Cooling inflation in the UK and US, better China data…all rather risk on. Dollar down hard yesterday, stocks up bigly, yields pressured and everyone seems to be buying the idea that the Fed pivots early next year – fully priced for a cut by May and roughly 30% odds for one as early as March! This is a sharp repricing in fed funds futures on it seems some nascent cracks in the labour market after the NFP and slightly cooler-than-expected inflation…seems overdone. Oil down a bit after striking a week high yesterday on some optimistic demand indicators from OPEC and the EIEA, gold up for a third day to couple of fib levels at $1,968 area. 

  

Victory?  

A sharp fall in inflation has prime minister Rishi Sunak crowing – he's met his pledge to halve inflation this year.
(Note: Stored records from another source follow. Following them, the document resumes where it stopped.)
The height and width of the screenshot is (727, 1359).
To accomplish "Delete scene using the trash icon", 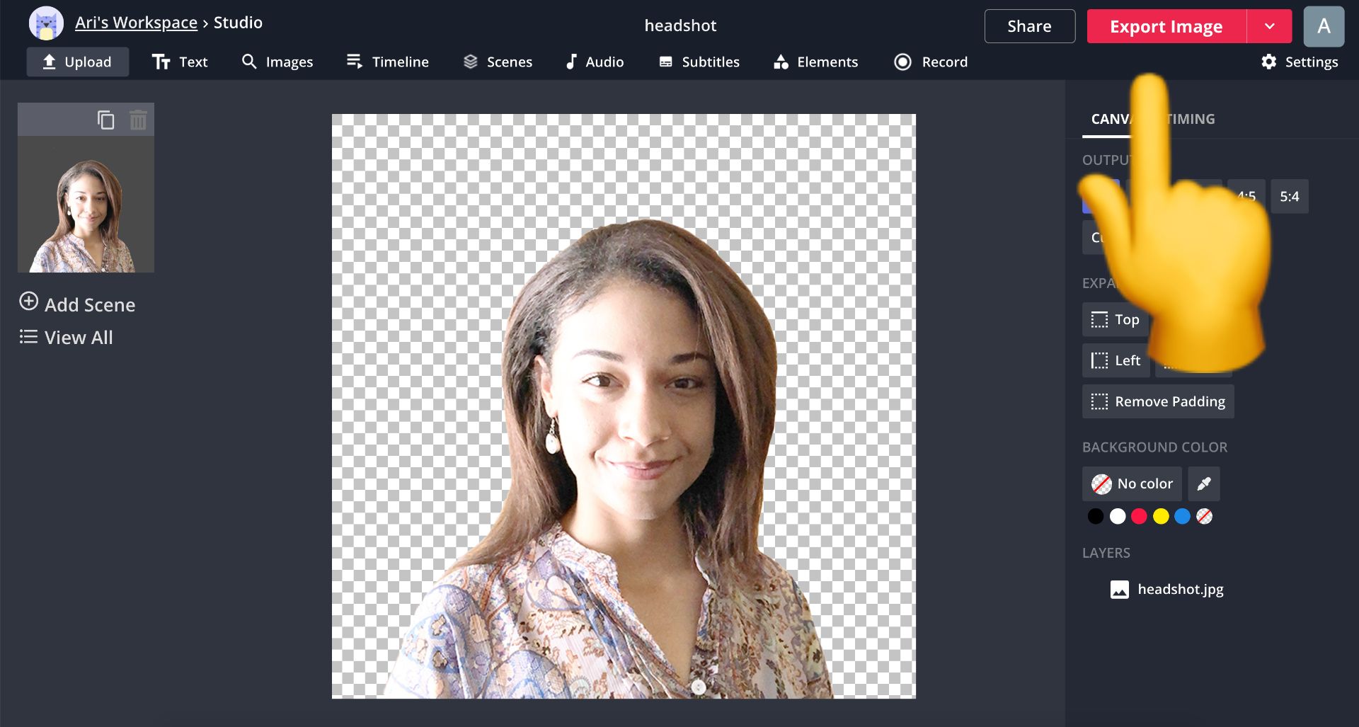I will click(138, 120).

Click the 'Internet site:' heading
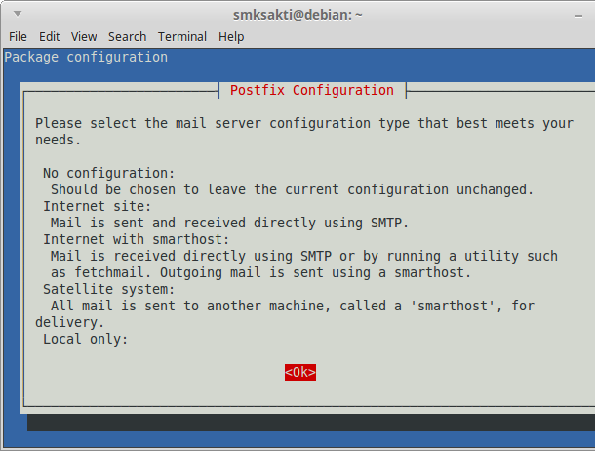click(98, 206)
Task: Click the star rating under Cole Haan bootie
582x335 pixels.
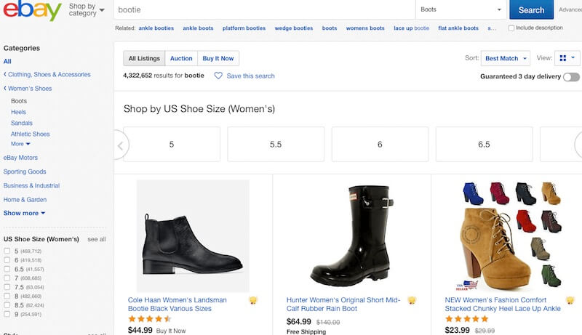Action: point(149,319)
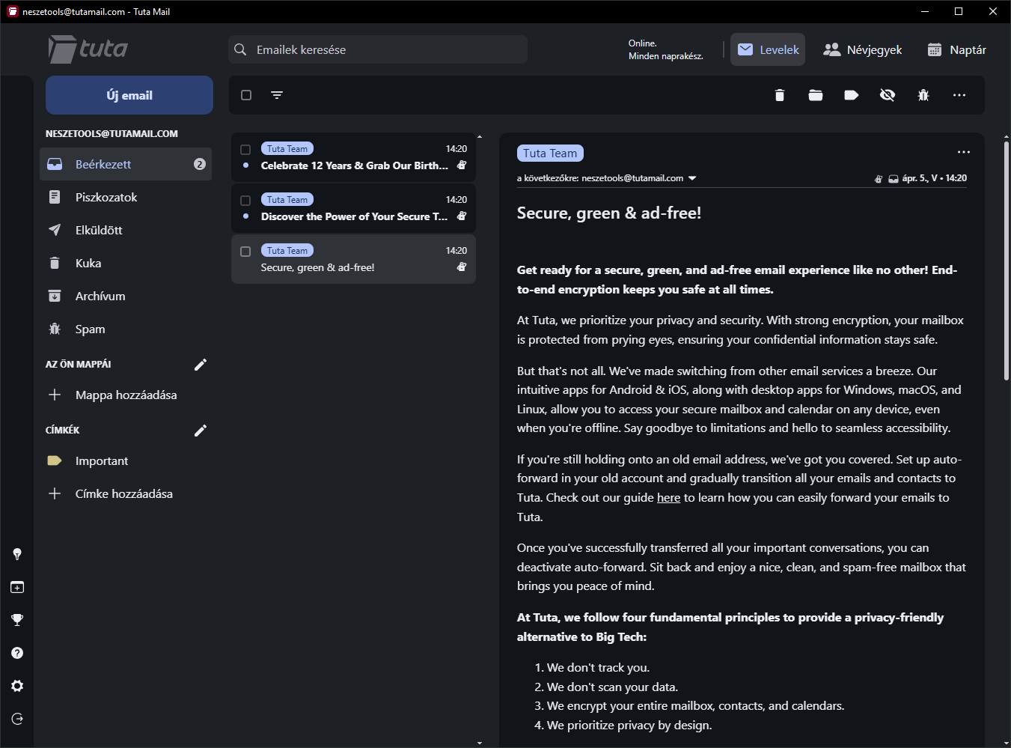Tick checkbox for Discover the Power email
Screen dimensions: 1011x748
coord(245,201)
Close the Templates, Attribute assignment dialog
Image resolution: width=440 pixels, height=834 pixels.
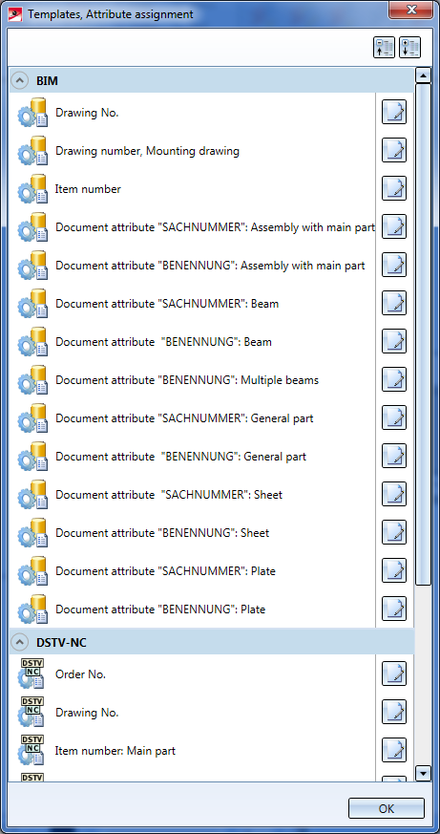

Blame external forces for the inflation and then take credit for bringing it down: it’s the classic politicians’ playbook of economic smoke and mirrors. Will it help the Tories? Maybe a bit – wages are outpacing inflation, and it helps the BoE deliver rate cuts next year, just in time for the election in the autumn. And in a nice parallel for Sunak it’s the steepest decline since ‘92 ...do we see Starmer as the hapless Kinnock, Sunak as the embattled Major who’s inherited a sclerotic, scandal-riven 13-year-old Tory government...? UK inflation more than anticipated with CPI at 4.6% against 6.7% prior and forecast 4.8%. The core CPI declined to 5.7% from 6.1%, driven by the lowest inflation rate for housing and household services since records began.  

 

Or Premature Celebration? 

The IMF; 

“Most unresolved episodes involved “premature celebrations”, where inflation declined initially, only to plateau at an elevated level or re-accelerate. Countries that resolved inflation had tighter monetary policy that was maintained more consistently over time, lower nominal wage growth, and less currency depreciation, compared to unresolved cases. Successful disinflations were associated with short-term output losses, but not with larger output, employment, or real wage losses over a 5-year horizon, potentially indicating the value of policy credibility and macroeconomic stability.” 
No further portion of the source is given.